Już pojawiły się informacje o zapełnionym Lotnisku Chopina w Warszawie, opóźnione są loty z Lizbony i przez Lizbonę. W Rzymie samoloty czekają wyjątkowo długo na pozwolenie na start. To tylko kilka przykładów.
— Analizując dane z ubiegłego roku oraz biorąc pod uwagę natężenie ruchu lotniczego związane z Igrzyskami Olimpijskimi, można śmiało stwierdzić, że istnieje podwyższone ryzyko zakłóceń w lotach. Szczególnie paryskie lotnisko Charles de Gaulle, które już teraz jest jednym z najbardziej obciążonych portów w Europie, może znaleźć się wyżej w rankingach opóźnień niż w 2023 roku — ostrzega Tomasz Pawliszyn, prezes kancelarii prawniczej AirHelp, która wspiera pasażerów w odzyskiwaniu odszkodowań u wyjątkowo opornych przewoźników.
Letnie podróże lotnicze pełne komplikacji. Winne pogoda i sami pasażerowie
Coraz częściej zdarzają się także incydenty z pasażerami-dowcipnisiami, którzy „rozbawieni” informują funkcjonariuszy o przewożonych niebezpiecznych przedmiotach. Tyle że w tym przypadku nie ma miejsca na testowanie poczucia humoru kontrolerów. Takie sytuacje wymagają reakcji według ustalonych procedur, co z kolei może spowodować nawet ewakuację lotniska, podobnie jak bezmyślnie, „bo na chwileczkę”, pozostawiony bagaż.
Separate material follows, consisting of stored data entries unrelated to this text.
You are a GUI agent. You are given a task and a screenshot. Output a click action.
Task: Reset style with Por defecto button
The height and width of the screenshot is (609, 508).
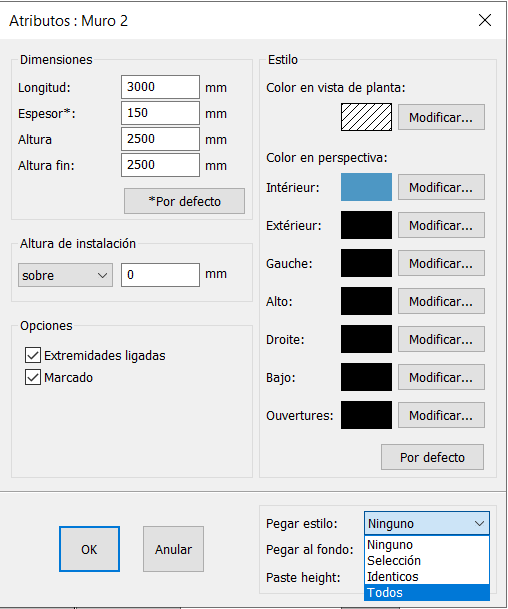[432, 457]
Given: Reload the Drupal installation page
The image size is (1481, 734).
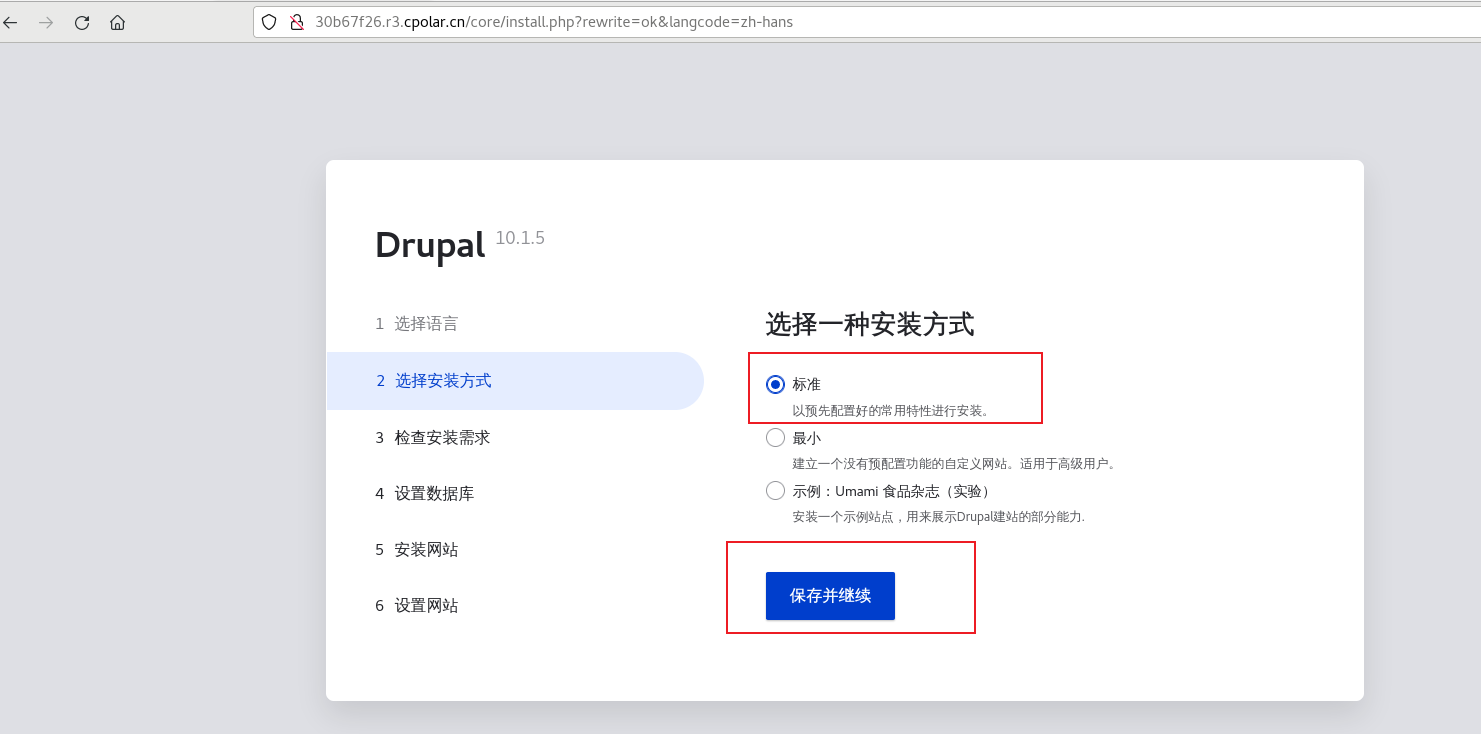Looking at the screenshot, I should [x=81, y=22].
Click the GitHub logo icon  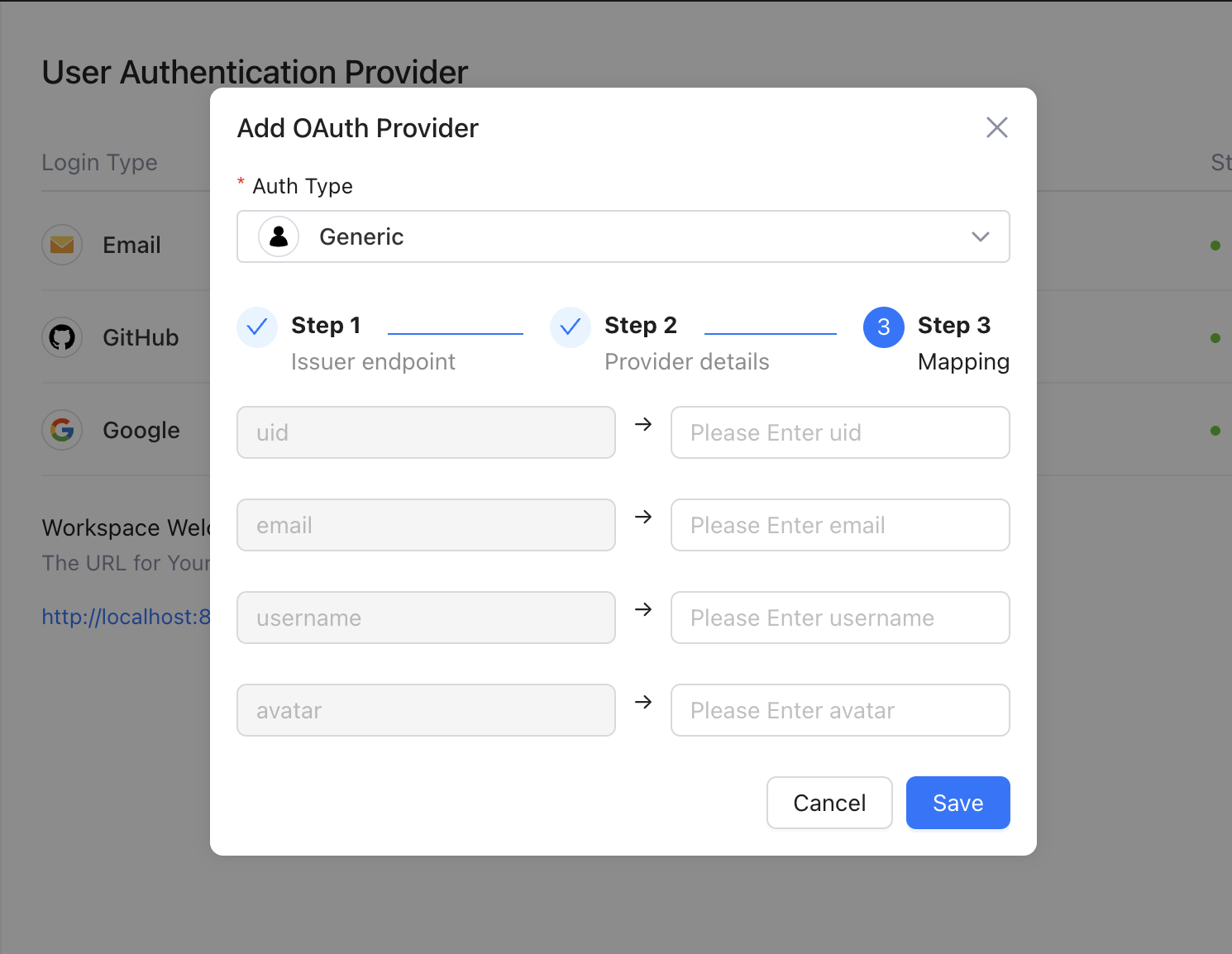[x=62, y=337]
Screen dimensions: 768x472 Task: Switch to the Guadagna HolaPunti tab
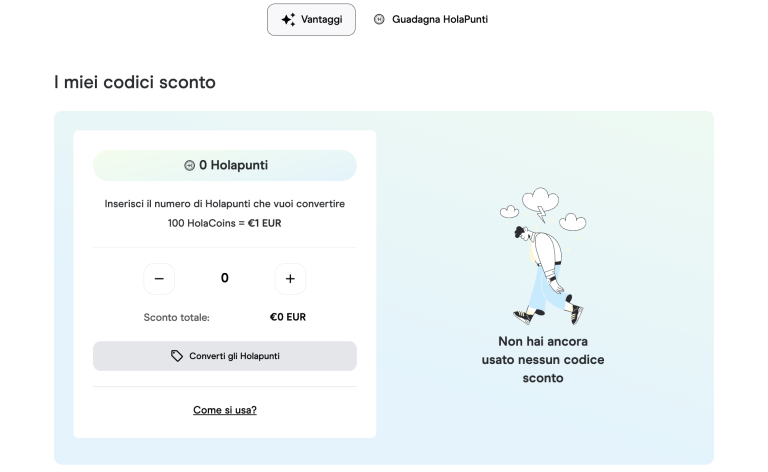pyautogui.click(x=431, y=19)
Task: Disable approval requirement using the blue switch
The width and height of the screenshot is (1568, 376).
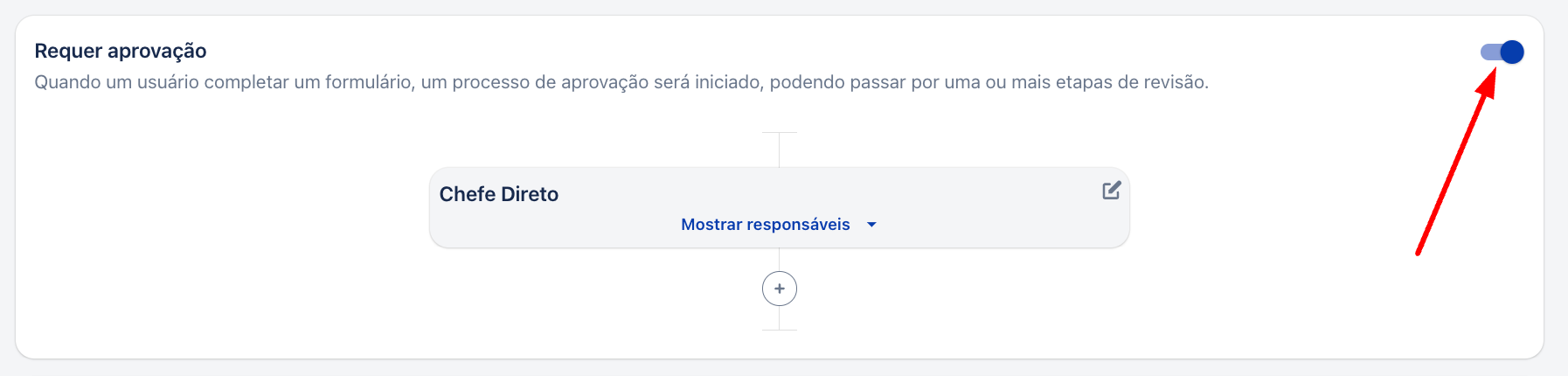Action: 1502,52
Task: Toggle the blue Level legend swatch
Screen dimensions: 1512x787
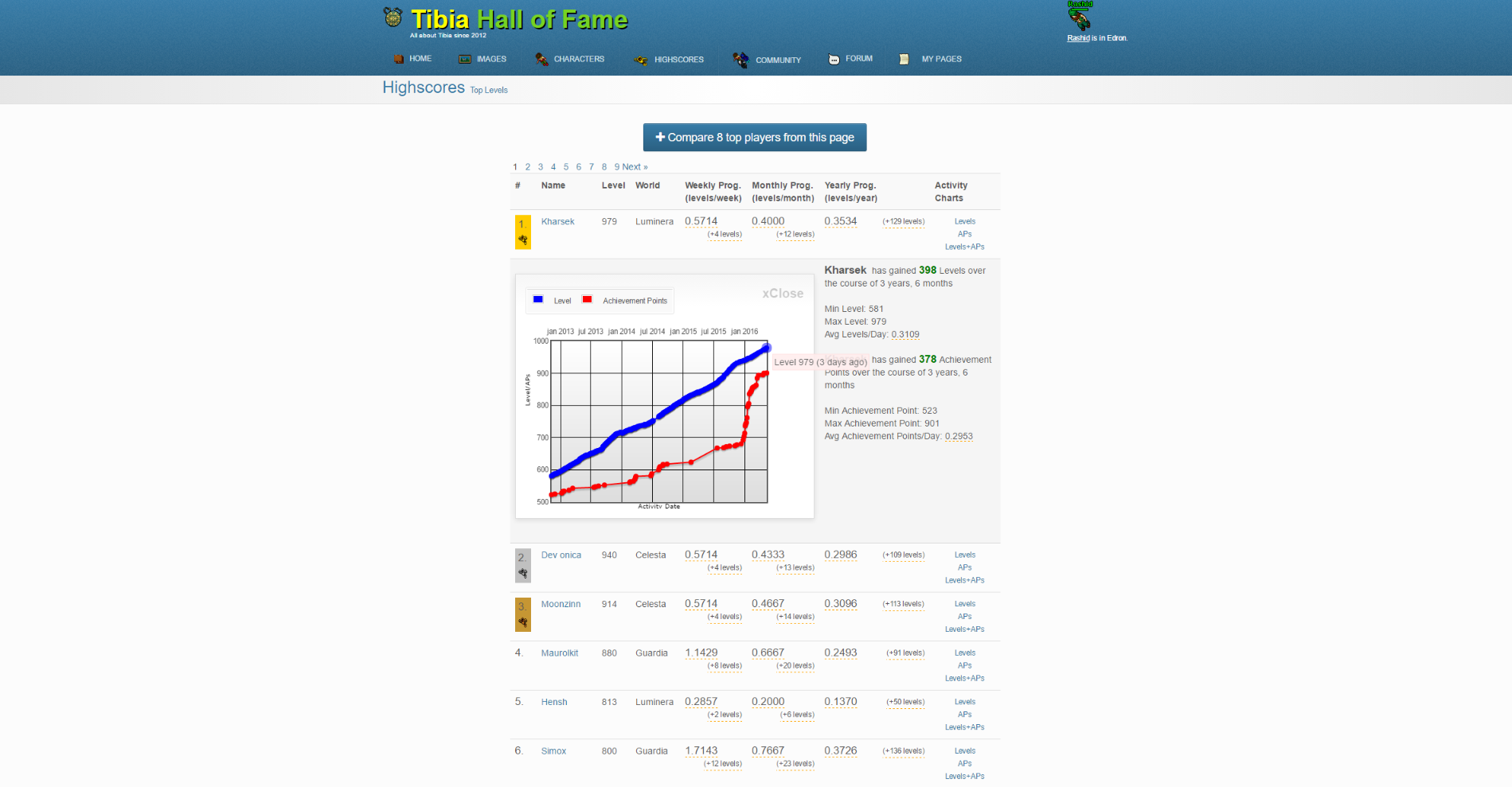Action: pyautogui.click(x=538, y=300)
— Podróżni powinni być przygotowani na możliwe opóźnienia, a także korzystać z dostępnych narzędzi, takich jak aplikacje mobilne i strony internetowe linii lotniczych oraz lotnisk, aby być na bieżąco z informacjami o swoich lotach. Warto również rozważyć wykupienie ubezpieczenia od opóźnień lotów, które może pomóc w przypadku nieprzewidzianych sytuacji — dodaje Tomasz Pawliszyn.